Much of what we call involuntary attention is basically governed by seeking stuff that is nice and avoiding stuff that is not nice. What is nice is quite subjective. There is some agreements; human beings do better with certain temperatures than in others. There’s a range where they tend to feel more at ease. And if it’s much below and much above that, they tend to feel not so at ease. But much of what we experience as pleasant or unpleasant is highly subjective. It is hinging on conditioning. It is hinging on what we have developed. It is hinging on, to a certain extent, culture. It is hinging on training. Some of it is hinging on just physiology. I believe there are studies about children changing their taste at a certain age. I remember very well when I started to like olives. Olives were horrible for the first couple of years of my life and then suddenly they became really good. And I am told that there are taste changes that are quite documented and have something to do with the gustatory development of papilla in children.

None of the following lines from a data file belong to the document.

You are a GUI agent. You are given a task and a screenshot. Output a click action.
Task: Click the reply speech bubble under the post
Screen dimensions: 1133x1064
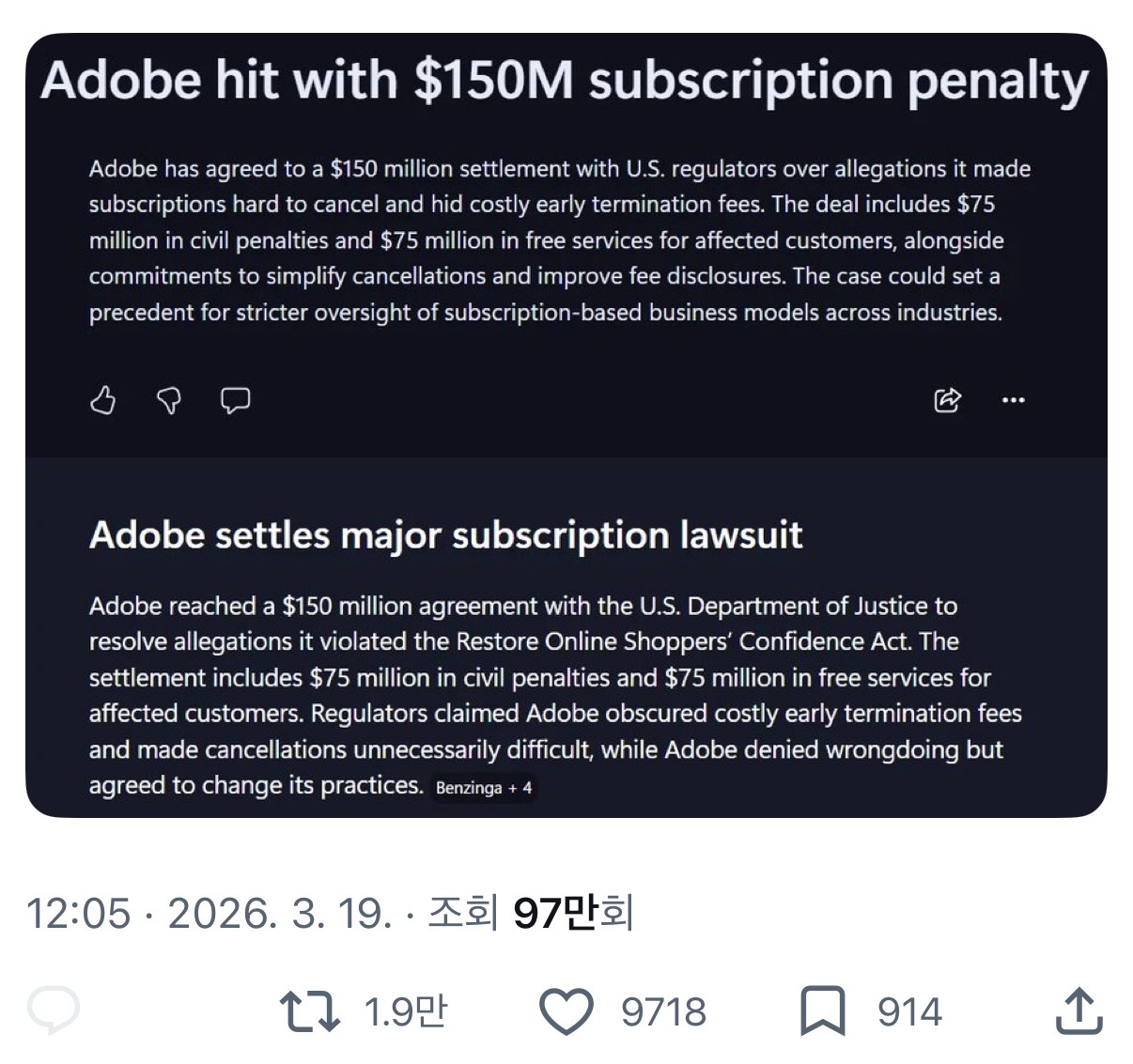[54, 1011]
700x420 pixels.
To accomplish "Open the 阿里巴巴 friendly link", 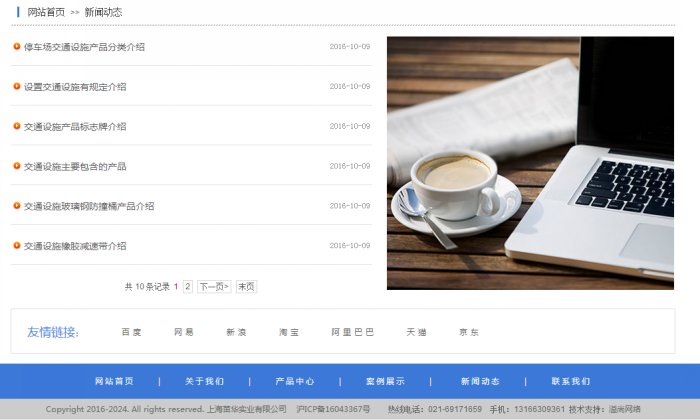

We tend to attribute the amount of pleasurability or displeasurability, if there is such a word, into the object. We tend to outsource what we experience subjectively as pleasure, and attribute that to the object. Habitually. When you do _this_, this is really unpleasant to me. So I attribute responsibility to my feeling unpleasant out to you. Conversely, we obviously attribute the pleasantness we experience when we are stimulated in appropriate ways, and think that it is _this thing_ or _this activity_ that gives me the pleasure. We all know this is only partially true. That strawberries don’t always taste the same way. That we sometimes we like being stimulated in one way, and sometimes we precisely don’t like being stimulated in the very same way.
Involuntary attention is what governs most of our attentional activity. Unless we train. We can completely survive on involuntary attention. That’s one of the things nature has organized for us. That we can survive. Unfortunately, involuntary attention doesn’t actually provide a good basis for understanding the mind. While it helps us survive, and while it’s very useful, if sudden things happen, unforeseen things happen, things we don’t know about, things that are harsh or dangerous, then involuntary attention is a fall back which allows us to cope. So our attention goes to anything loud, sharp, sudden, unforeseen, new. The advertisement industry has understood this. If they don’t change the bottle, they at least change the wrapper every six months and write “New!” on it because they know it gets our attention.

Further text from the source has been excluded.